- Born: 23 June 1935 Budapest, Hungary
- Died: 16 April 2022 (aged 86) Bloomington, Indiana, United States
- Occupations: Orientalist, Mongolist

Academic background
- Education: Eötvös Loránd University

Academic work
- Institutions: Indiana University
- Doctoral students: Johan Elverskog

= György Kara =

Hungarian orientalist and philologist (1935–2022)

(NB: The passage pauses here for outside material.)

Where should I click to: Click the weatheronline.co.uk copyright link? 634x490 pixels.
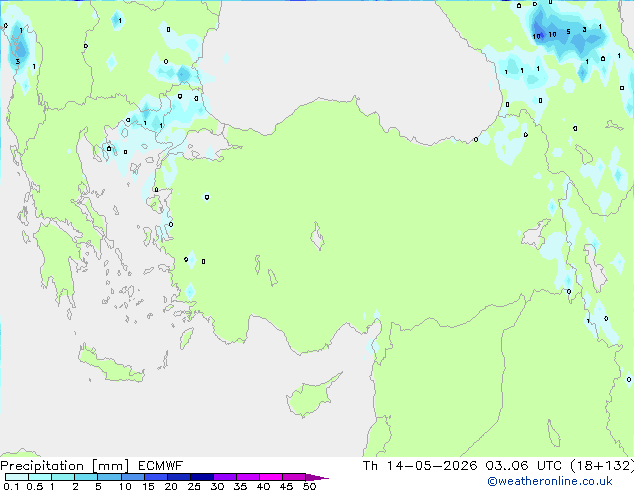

György Kara (born György Katulics, 23 June 1935 – 16 April 2022) was a Hungarian orientalist, philologist, and specialist in Mongol studies and Mongolian philology.

== Biography ==
György Kara came from a working class family in Hungary. For his undergraduate education he studied at Eötvös Loránd University (ELTE) in Budapest under Gyula Németh, Barnabás Csongor, and Lajos Ligeti. The latter professor insisted that his students use Hungarian or Altaic surnames, so György's adopted surname became Kara, the Turco-Mongol word for "Black", thereafter being known as György Kara or Khar Dorj (Хар Дорж or ) in Mongolia. Visiting Mongolia in 1957 for fieldwork and graduating in 1958, he continued his research under Ligeti, with a university doctorate from ELTE in 1961, a Candidacy in Linguistic Science from the Hungarian Academy of Sciences in 1967, and a Doctorate of Philological Sciences from Leningrad State University in 1975. He joined the ELTE faculty in 1958 and was promoted to professor in 1978, during which time he served under various positions at the Hungarian Academy and his university.

In 1986 and 1988 he was invited as a visiting professor at the Central Eurasian Studies Department of Indiana University Bloomington, and soon after in 1992 received tenure as a full professor with the fall of the Eastern Bloc, though he continued teaching at ELTE. Kara settled permanently in Bloomington in 2005, and continued teaching and research until his passing, with his later research devoted to reference books in the English language.

== Personal life ==
György Kara's first wife was the daughter of noted Mongolian scholar Byambyn Rinchen, Rinchenii Shinzaa (−1999). Married in 1958, they had a son and daughter. Kara remarried to Mongolist Marta Kiripolská in 2003.